Office Hours: Tue 10-11am

Contact Info: ghazvini@isi.edu

 


 

 

Course Description

Computers process massive quantities of information every day in the form of human language, yet machine understanding of human language remains one of the great challenges of computer science. How can advances in computing technology enable more intelligent processing of all this language data? Will computers ever be able to use this data to learn language like humans do? This course provides a systematic introduction to statistical models of human language, with particular attention to the structures of human language that inform them and the structured learning and inference algorithms that drive them. This is a lecture course, not a seminar course, but aims to cover both fundamental and cutting-edge research issues.

 

Learning Objectives

This graduate course is intended for PhD students who want to deepen their understanding of natural language processing, machine learning, and automata theory.  The course covers both foundations and current research.

 

Prerequisite(s): None.

Co-Requisite (s): None.

Concurrent Enrollment: None.

Recommended Preparation: Students are expected to be proficient in programming, algorithms and data structures, discrete math, and basic probability theory.


 

 

 


 

Course Notes

This course is letter graded.  Lecture notes, supplementary material, and announcements are posted on Piazza, where student discussions are also held.  Students submit homeworks via Blackboard.

 

Technological Proficiency and Hardware/Software Required

Students must have access to computational resources and are expected to be proficient in programming. 

 

Required Readings and Supplementary Material

The course revolves around a set of lecture notes, distributed on the first day of class.  A recommended but optional textbook is Jurafsky and Martin, Speech and Language Processing (2nd ed.).  The course uses the following software:

·         Carmel (http://www.isi.edu/licensed-sw/carmel).  C++-based string automata toolkit.

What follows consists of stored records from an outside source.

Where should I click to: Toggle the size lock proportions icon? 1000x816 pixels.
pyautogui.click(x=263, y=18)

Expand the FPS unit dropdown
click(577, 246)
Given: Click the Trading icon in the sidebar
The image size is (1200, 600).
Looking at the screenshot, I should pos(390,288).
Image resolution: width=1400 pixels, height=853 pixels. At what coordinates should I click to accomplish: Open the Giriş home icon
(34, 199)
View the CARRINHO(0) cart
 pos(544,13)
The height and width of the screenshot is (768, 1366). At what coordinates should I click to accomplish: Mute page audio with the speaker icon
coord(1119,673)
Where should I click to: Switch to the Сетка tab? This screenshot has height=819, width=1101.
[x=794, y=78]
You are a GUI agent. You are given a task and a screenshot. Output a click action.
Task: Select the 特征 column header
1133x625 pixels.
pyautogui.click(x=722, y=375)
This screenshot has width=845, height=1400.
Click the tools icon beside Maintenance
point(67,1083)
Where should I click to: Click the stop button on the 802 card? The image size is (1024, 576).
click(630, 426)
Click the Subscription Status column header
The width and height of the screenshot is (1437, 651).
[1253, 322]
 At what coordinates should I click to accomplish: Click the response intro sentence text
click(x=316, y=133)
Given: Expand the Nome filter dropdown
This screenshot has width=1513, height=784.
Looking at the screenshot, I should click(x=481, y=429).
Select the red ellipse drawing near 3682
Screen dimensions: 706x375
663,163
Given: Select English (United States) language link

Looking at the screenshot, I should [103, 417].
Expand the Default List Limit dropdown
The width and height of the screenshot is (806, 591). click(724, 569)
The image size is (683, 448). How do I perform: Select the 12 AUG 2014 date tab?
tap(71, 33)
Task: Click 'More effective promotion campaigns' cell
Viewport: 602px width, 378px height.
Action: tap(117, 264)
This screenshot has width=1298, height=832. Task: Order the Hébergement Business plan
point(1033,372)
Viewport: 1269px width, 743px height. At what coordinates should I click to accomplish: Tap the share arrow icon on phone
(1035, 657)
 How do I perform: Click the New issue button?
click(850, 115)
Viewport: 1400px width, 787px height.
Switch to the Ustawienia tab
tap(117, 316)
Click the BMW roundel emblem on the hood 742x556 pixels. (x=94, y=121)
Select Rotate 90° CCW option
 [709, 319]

·         Tiburon (http://www.isi.edu/licensed-sw/tiburon).  Java-based tree automata toolkit.

·         Bolinas (http://www.isi.edu/licensed-sw/bolinas).  Python-based graph grammar toolkit.

 

Description and Assessment of Assignments

·         The course has 5 programming assignments and a final research project.  These teach how to construct natural language processing systems and stress empirical experimentation.

·         Programming assignments are graded according to the correctness and clarity of the solutions. A small part of the grade may depend on the performance of a system relative to the rest of the class. 

·         The research project is graded according to the project’s substantiality, correctness, and relevance to the course, as well as the clarity and depth of the project report.         

 

Grading Breakdown

 

Assignment

Points

% of Grade

Programming assignment #1

100

15%

Programming assignment #2

100

15%

Programming assignment #3

100

15%

Programming assignment #4

100

15%

Programming assignment #5

100

15%

Final Project

167

25%

Total

667

100%

 

Assignment Submission Policy

Assignments must be submitted on Blackboard by midnight on the due date.

 

Additional Policies

·         Students are expected to submit only their own work for homework assignments. They may discuss the assignments with one another but may not collaborate on answers.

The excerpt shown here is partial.